24 Kasım 2011 Perşembe

Vicdanım Susmadı Yazdım Ben Yine

Sen yalan içinde yaşıyorsun, ben hakikatte deme acımasızlığını yapmak zorundayım Tolstoy. Haklıydın hiçbir general ya da asker, disiplin, yemin ya da savaş olmasa yüzlerce insanı öldürüp, evlerini yerle bir edemezdi.

Haklıydın, sorumluluğunu herkese paylaştırmak suretiyle hiç kimsenin bu eylemlerin doğal olmadığını hissetmesini sağlayan karmaşık siyasi ve toplumsal makinelere borçluyuz bu zulümleri. Sorumluluktan arındırılmış bir itaat duygusuyla nedenini ve amacını bilmeden insan öldürenler... Askere giden arkadaşlara diyorum ki;  neden yaptığınızı anlamadığınız şeyler varsa niçin sormuyorsunuz sebebini. Gülüyorlar bana, asker ocağına girerken mantığını kabanınla birlikte çıkarıp dolaba koyarmışsın. Her bebek asker doğmasın, bebek doğsun istiyorum sadece. Sözlerim çok pembe ve çok saçma geliyor pek çoklarına. Sen gerçeğin farkında değilsin diyorlar bana. Kızmıyorum, biz farklı dünyaları bir edemedikten sonra kızmanın da amacı kaybolmuş çoktan diye. Sadece diyorum ki hani devletler, onu oluşturan insanların faydası için kurulmamış mıydı? O kadar basit değil diyorlar. İnandıklarınızı sorgulayın, bilgilerinizi güncellemekten korkmayın diyorum, zamanında peşi sıra takip edilen Westphalia bile gidişata yetemez oldu diyorlar. Biz bu topraklar için canımızı veririz diyorlar. Ben de diyorum ki durun! Bunların hepsi kurmaca. Zengin daha zengin olabilsin diye.. Bahane bulmak kolay ölüme, gelip ölenin annesine anlatsanıza.
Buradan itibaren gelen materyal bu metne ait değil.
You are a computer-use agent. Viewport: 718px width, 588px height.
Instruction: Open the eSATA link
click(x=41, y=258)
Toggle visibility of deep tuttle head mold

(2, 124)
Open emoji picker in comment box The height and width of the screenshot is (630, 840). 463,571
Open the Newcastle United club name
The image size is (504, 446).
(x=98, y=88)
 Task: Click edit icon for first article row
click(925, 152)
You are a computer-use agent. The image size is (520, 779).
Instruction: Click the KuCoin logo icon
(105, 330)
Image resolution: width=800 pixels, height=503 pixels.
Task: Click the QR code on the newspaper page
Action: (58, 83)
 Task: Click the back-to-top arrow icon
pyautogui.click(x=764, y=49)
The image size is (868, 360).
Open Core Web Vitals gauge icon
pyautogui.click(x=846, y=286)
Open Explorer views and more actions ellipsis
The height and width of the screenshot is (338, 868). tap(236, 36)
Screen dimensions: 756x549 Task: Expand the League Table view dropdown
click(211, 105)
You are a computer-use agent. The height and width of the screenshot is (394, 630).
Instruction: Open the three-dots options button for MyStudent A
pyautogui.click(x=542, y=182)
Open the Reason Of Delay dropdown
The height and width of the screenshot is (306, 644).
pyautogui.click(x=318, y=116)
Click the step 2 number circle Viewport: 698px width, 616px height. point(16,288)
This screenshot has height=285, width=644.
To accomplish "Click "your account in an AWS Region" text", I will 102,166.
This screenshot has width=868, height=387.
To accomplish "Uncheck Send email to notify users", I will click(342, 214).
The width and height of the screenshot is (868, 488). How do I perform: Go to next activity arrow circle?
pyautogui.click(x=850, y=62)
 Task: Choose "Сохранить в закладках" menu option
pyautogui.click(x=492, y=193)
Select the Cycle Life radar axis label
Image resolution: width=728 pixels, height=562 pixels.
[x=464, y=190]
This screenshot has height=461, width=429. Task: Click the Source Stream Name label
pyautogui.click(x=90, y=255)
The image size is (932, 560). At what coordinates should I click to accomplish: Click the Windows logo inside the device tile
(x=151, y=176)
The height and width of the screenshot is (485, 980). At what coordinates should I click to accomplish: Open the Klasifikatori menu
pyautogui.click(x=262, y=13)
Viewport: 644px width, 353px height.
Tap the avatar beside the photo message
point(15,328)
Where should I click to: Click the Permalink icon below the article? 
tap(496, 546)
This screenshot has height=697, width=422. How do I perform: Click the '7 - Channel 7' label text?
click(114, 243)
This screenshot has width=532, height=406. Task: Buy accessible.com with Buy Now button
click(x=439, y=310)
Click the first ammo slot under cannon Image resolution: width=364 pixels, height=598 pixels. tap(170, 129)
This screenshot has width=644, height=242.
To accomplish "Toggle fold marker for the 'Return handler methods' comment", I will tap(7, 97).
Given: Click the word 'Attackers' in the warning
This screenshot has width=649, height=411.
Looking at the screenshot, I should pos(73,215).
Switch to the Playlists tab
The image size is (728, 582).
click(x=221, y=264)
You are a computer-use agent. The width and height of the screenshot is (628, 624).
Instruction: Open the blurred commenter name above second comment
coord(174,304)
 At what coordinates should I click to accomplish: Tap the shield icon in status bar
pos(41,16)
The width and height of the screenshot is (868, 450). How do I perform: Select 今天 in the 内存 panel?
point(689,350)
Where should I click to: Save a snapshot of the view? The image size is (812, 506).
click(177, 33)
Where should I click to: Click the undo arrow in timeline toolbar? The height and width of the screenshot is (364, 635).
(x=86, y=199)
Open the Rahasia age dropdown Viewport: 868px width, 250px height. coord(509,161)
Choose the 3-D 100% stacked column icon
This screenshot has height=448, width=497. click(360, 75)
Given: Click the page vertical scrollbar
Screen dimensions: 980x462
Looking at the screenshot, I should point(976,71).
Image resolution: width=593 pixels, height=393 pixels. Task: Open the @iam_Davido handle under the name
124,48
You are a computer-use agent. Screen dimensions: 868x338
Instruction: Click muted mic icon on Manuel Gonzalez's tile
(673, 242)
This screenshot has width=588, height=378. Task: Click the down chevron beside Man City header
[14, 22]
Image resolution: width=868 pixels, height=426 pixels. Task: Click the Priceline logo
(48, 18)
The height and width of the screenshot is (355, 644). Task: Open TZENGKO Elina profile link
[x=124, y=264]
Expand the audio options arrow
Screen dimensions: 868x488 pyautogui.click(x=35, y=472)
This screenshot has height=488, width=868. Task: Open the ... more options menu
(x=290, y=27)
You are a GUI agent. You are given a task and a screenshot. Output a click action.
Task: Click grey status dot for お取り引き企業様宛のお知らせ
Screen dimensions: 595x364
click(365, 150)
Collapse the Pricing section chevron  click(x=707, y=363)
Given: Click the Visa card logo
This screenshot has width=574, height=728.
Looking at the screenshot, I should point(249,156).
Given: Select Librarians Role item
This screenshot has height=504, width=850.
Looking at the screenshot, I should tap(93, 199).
Vietnam savaşına karşı gösterilerden birinde, silahlarını doğrultmuş askerlerin namlularına çiçekler takanlarla da dalga geçilmişti. Ama işte sivil insiyatif hızlandırdı savaşın sonunu. Yazdıklarım saygısızlıktan değil vatanları uğruna ölenlere. Cesaretlerine hayran kalışımdan, bilakis insana insanca değer verdiğimden bunlar. En azından kendince resmin tamamını görmüş insanların bilinçli bir tercihi olsa askerlik kararı. Vicdanı elinde arafta bırakılmasa insanlar. Hayat amacına göre yaşayabilme temel hakkını kullanabilse herkes. 

Haklı savaşımlar uğruna ölenlere de iyi olmuş diyemem ki ben sırf benden değil diye. Kendi hikayesinin oyuncusu o da tıpkı biz gibi. Herkes görmezden geliyor, cananımızı korumaktan can kalmadı hiç birimizde.. Al Jazeera'da savaş haberleri sığmıyor yine bir güne. Yanlışa direndiğimden takip ediyorum herbirini alışkanlığa inat olsun diye. Kimsenin dediği ders olmaz kimseye, kendincedir derdi de. Sihirli bir değneğim yok diye lanet etmek yerine kendimi değiştirmeye çalışıyorum belki tüm Dünya değişir diye. Vicdanım susmadı yazdım ben yine.




Güç Adaletten Önce Geliyor Heryerde

Bismarck Almanya'sı ile günümüz Türkiye'sini karşılaştırmışlar. Ve diyorlar ki çok benziyor birbirine. Niye? Susmayı ve itaat etmeyi öğretir diye. Konuşanların hepsinin karanlık demirler ardında yavaş yavaş ölmelerine göz yumulur diye. 
'Uygulamalarıyla ülkelerinde demokrasiyi getiren ve siyasal rakiplerinin karşısına adil olmayan engeller koyan'*
Bismarck demokrasiye saygı duymadığını söylerdi konuşmalarında, sorunların kan ve demirle çözümlenebileceğini.. Buralarda ise bugün Laik olan T.C.'nin başında laik olmayan bir yönetici bulunması başarısından dem vuruluyor. Ekonomi iyiyse gerisini koyverelim biz.

İronik şekilde 'siyaset' kelimesinin Arapça'da at talimi anlamına geldiğini bu sabah öğrendim.
Daha rahat, daha düzenli yaşayabilelim, toplumun her bireyi genel refah düzeyinden nasibini alsın, kocaman bir aile olalım istemiştik ya, kendisi için karar verilen herşeye kaderci bir anlayışla boyun eğen hale geldik çoğunluk olan pekçoğumuz. Çoğunluğun seçilmiş otoriter rejimi otosansür bulanıklığında yol alıyor son hızla. 30 yıl öncesinin filmleri vizyonda yine. Kitap ve kitapla ilgili herkes öcüye dönüştü. Rant ekonomisiyle, biatın dışında kalanlara cennet ormanlarına giriş yok.